4 Associative biases: are some cross-modal associations more typologically prevalent than others?
Having established that cross-modal semantic shifts based on word formation exhibit directionality, we turn to the possible combinations of sense modality meanings linked by these shifts. To examine whether some sense modalities are more likely to be associated via word formation, we visualize the attested cross-modal associations using a weighted directed graph, which we plotted using the R package ‘ggraph’ (version 2.0.5; Pedersen 2021). Because we are interested in recurrent cross-linguistic patterns, we pruned the edges of the graph so only cross-modal complex verb types attested more than once in the PVDB were included (see Croft 2022; Georgakopoulos et al. 2022 for a similar approach with respect to classical semantic maps). The final graph is based on seven complex verb types from 20 languages and 18 language families (Figure 6).[7]

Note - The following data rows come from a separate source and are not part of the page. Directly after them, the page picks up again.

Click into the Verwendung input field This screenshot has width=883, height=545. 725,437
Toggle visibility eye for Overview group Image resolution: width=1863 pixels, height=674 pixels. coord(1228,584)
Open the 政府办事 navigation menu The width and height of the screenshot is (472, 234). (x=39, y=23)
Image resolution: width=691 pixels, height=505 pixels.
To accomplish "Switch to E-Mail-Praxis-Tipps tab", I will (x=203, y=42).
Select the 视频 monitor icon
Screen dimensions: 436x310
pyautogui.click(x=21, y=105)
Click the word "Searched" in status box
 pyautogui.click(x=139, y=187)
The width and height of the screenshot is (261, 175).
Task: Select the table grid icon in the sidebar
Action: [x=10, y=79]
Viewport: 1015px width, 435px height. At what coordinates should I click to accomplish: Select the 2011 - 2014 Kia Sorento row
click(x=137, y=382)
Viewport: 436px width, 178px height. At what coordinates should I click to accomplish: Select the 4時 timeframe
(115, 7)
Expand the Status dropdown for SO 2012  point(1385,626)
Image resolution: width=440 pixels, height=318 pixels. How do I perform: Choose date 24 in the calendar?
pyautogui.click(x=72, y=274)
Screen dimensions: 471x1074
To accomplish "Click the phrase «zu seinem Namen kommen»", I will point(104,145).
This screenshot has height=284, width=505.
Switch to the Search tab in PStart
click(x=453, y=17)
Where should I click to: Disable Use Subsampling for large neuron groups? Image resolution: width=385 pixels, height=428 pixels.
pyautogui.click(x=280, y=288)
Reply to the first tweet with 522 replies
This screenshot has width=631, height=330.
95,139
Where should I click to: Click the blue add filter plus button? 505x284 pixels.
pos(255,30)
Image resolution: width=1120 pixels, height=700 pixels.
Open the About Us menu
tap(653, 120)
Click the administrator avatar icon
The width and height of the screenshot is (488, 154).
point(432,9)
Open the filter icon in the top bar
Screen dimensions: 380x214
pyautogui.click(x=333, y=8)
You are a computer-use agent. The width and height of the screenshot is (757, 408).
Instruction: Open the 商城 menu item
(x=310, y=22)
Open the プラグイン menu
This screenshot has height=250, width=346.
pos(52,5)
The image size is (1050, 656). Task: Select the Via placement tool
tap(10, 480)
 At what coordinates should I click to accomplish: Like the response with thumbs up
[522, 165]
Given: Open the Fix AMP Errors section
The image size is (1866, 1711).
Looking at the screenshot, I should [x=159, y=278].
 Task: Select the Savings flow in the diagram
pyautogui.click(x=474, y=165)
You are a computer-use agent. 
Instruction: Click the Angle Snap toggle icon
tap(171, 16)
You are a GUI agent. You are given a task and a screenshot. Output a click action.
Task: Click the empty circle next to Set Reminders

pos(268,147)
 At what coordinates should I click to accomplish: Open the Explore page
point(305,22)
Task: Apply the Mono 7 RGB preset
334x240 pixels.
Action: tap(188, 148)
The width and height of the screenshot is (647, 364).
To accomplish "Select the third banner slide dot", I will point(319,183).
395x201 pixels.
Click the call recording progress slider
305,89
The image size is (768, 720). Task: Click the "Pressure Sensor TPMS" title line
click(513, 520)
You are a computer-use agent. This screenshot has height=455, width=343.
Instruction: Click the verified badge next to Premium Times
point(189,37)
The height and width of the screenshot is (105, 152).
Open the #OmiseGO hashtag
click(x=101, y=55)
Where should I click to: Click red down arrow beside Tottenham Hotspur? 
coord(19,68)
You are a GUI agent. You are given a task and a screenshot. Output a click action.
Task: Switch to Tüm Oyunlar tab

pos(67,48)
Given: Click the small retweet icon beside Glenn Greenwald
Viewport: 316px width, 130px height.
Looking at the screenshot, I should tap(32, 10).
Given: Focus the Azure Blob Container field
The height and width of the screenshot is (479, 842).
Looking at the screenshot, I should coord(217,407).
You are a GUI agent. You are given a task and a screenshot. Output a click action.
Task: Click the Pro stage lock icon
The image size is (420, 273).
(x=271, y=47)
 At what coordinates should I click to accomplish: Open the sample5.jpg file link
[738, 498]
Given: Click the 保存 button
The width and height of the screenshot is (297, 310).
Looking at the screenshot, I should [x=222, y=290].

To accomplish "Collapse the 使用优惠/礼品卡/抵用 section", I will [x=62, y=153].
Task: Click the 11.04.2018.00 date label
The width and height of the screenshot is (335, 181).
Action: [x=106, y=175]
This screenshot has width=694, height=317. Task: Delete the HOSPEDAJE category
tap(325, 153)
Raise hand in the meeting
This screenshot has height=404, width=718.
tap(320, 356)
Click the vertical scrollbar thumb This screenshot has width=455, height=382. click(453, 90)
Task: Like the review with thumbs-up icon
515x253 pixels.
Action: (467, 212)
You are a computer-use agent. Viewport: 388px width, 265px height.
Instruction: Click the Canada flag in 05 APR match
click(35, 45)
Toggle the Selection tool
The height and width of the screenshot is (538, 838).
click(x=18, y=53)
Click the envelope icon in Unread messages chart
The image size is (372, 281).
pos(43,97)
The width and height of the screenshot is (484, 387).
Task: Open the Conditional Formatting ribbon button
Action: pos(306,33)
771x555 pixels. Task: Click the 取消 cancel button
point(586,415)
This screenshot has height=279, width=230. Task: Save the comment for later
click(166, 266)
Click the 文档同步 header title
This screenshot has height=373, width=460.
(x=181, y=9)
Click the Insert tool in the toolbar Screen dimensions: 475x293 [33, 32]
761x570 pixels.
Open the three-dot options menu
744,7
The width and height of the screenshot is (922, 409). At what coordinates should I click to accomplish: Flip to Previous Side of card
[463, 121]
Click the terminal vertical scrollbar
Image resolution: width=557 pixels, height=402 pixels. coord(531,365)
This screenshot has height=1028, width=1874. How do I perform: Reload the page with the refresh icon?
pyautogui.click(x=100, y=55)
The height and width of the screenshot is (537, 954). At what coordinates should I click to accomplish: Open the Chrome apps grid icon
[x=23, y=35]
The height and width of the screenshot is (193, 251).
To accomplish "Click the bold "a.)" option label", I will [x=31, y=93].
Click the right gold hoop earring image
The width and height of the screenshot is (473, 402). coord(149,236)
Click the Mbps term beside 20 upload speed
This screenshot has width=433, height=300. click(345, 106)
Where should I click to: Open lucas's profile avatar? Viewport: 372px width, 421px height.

A weighted directed graph of cross-modal associations based on word formation in the PVDB. The graph is directed (edges have arrow heads conveying the direction of shifts); cross-linguistic frequencies of associations are represented as edge weights (the thicker the edge, the greater the number of attested links between sources and targets); the size of the nodes represents their ‘out-degree’ score (calculated as the sum of the weights of the outgoing edges of a node).
The lower senses of touch, taste and smell have the lowest out-degree scores (0, calculated as the sum of the weights of the outgoing edges of a node) – there are no outgoing edges from these meanings, indicating they are never the source of a semantic shift. Sight has the highest out-degree score (15); this is driven mainly by the high frequency of shifts to taste. The multi-sense source hearing–touch–taste–smell has the next highest out-degree score (6), followed by hearing–touch (5) and hearing (4). Sight > taste is the most frequent shift overall (n = 12), followed by hearing > smell (n = 4). Notably, there are no shifts from hearing to touch (or touch to hearing). Smell and taste are also not linked.
Touch is linked to smell only when touch also colexifies hearing, and hearing is linked to taste only when hearing also colexifies touch. This suggests the association between touch and smell is a second order one, mediated via hearing and, similarly, the association between hearing and taste is a second order one, mediated via touch. These first and second order associations are schematized in Figure 7.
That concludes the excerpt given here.